TEXT BLOCK.
========================

# How to solve for probability given density function

1. Feb 4, 2012

### eric.mercer92

1. The problem statement, all variables and given/known data
The probability density function of a random variable y is:
f(y) = 100ye$^{-10y}$, if y>0
f(y) = 0 otherwise

What is the probability that 45y <= 10?

2. Relevant equations
E(y) = ∫yf(y)dy
Var(y) = ∫(y-E(y))f(y)dy

3. The attempt at a solution
I solved for the expected value of y and got E(y) = 0.2
I then got Var(y) = 0.02
I don't think this is a normal distribution because the PDF is not a normal
PDF. I don't know how to solve for the probability of 45y <= 10

Any help will be greatly appreciated!
1. The problem statement, all variables and given/known data

2. Relevant equations

3. The attempt at a solution

2. Feb 4, 2012

### 4570562

Not quite sure, but maybe you do ∫f(y) dy from 0 to 10/45?

3. Feb 4, 2012

### eric.mercer92

I thought about that, but it just didn't seem right, after all, if one of the y's is over 10/45, the other y's can be less than that to make up for it.

4. Feb 4, 2012

### Curious3141

You shouldn't be worrying about what sort of distribution this represents. You're already given a pdf. Compute the cdf (cumulative distribution function). If the pdf is $f(y)$, the cdf is $\int_{-\infty}^y f(y)dy$. Remember that from -∞ to 0, f(y) = 0, so break it up into two integrals, one from -∞ to 0 (which vanishes), and the other from 0 to y.

Do the integration by parts and work out the definite integral in terms of y. Then it's as simple as substituting y = 10/45 into that.

The answer I get lies between 0.6 and 0.7, if you wish to check yours.

5. Feb 4, 2012

### eric.mercer92

Ahh yes, I see, thank you very much. I got the same answer.
Thanks again!

6. Feb 4, 2012

No problemo.

========================

DO THIS.
Repeat word for word the stretch of the probability thread from "The answer I" through "No problemo.". Rely solely on the probability thread for this work.

RECORDS SUPPLIED.
========================

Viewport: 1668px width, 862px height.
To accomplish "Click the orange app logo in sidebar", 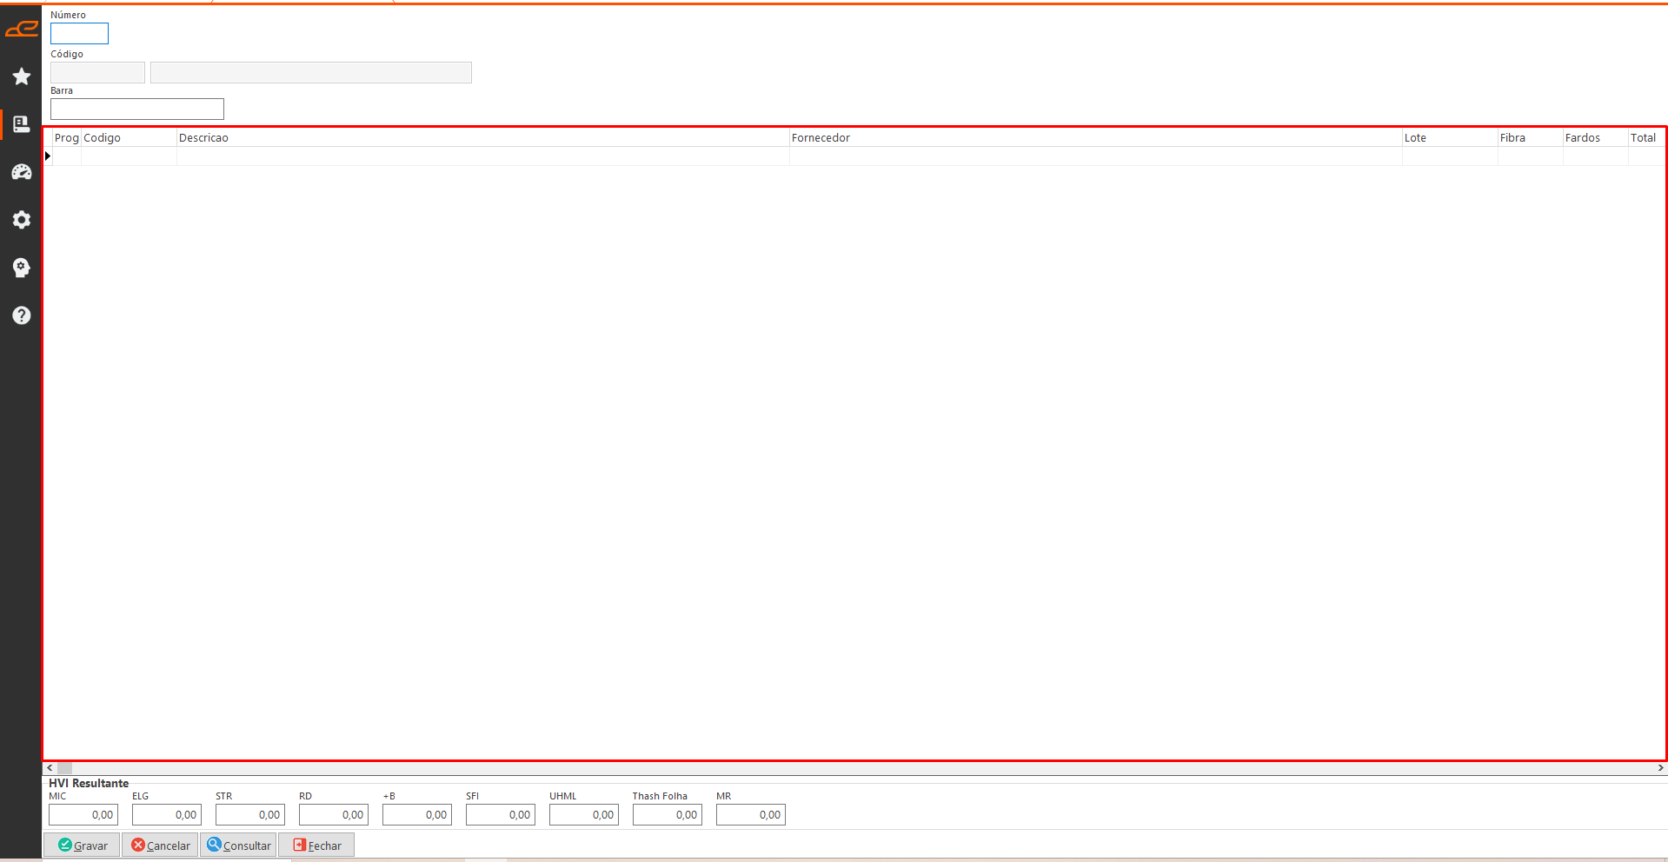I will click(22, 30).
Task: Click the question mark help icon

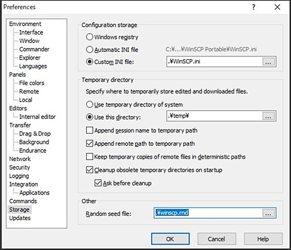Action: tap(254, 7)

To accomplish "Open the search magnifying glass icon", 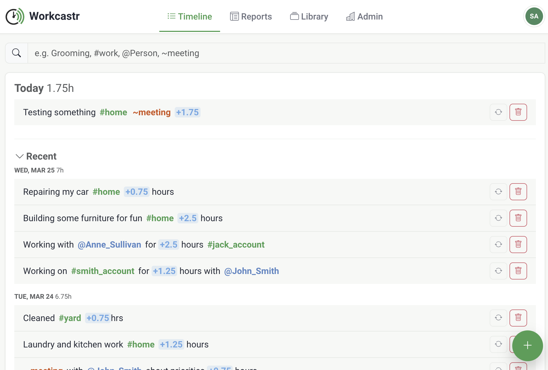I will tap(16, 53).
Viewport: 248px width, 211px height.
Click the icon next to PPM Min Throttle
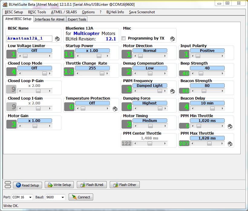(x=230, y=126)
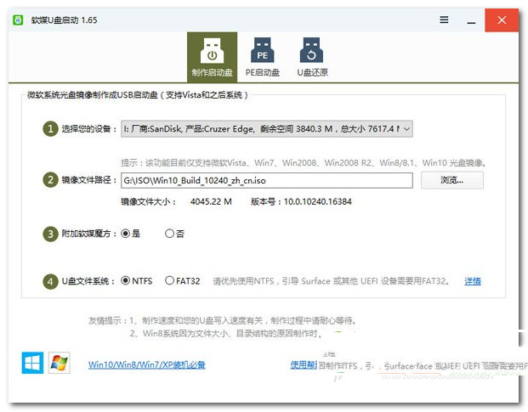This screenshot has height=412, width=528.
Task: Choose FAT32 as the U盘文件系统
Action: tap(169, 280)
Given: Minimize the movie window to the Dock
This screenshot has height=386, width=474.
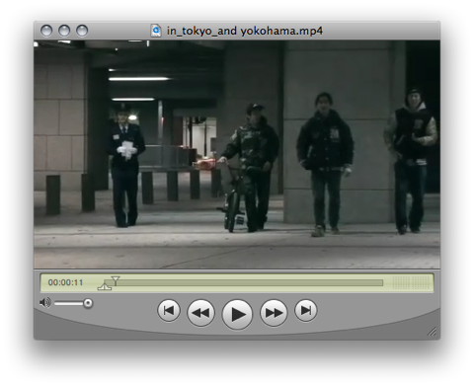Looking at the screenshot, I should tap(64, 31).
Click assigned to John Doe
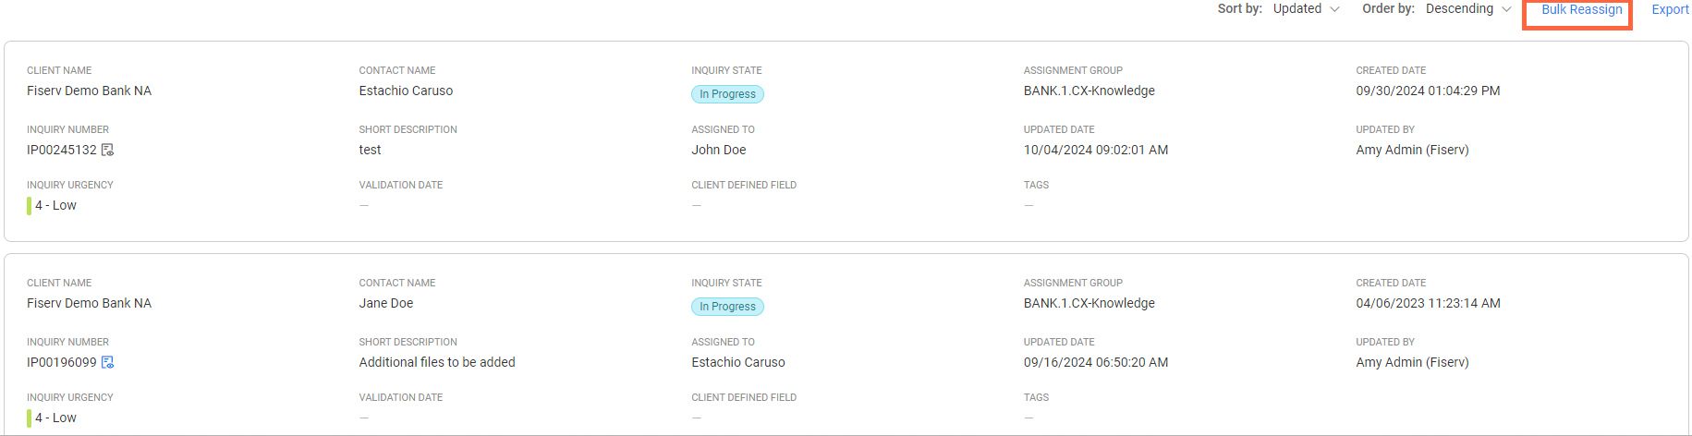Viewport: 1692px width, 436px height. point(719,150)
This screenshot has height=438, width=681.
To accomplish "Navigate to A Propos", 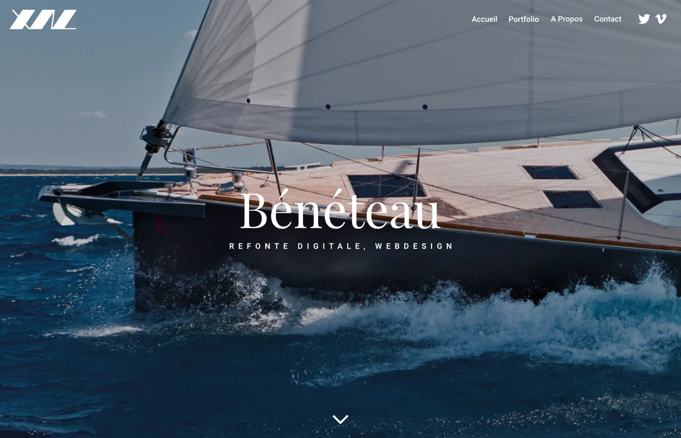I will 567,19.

========================

ANSWER TO THIS TASK.
The answer I get lies between 0.6 and 0.7, if you wish to check yours.

5. Feb 4, 2012

### eric.mercer92

Ahh yes, I see, thank you very much. I got the same answer.
Thanks again!

6. Feb 4, 2012

No problemo.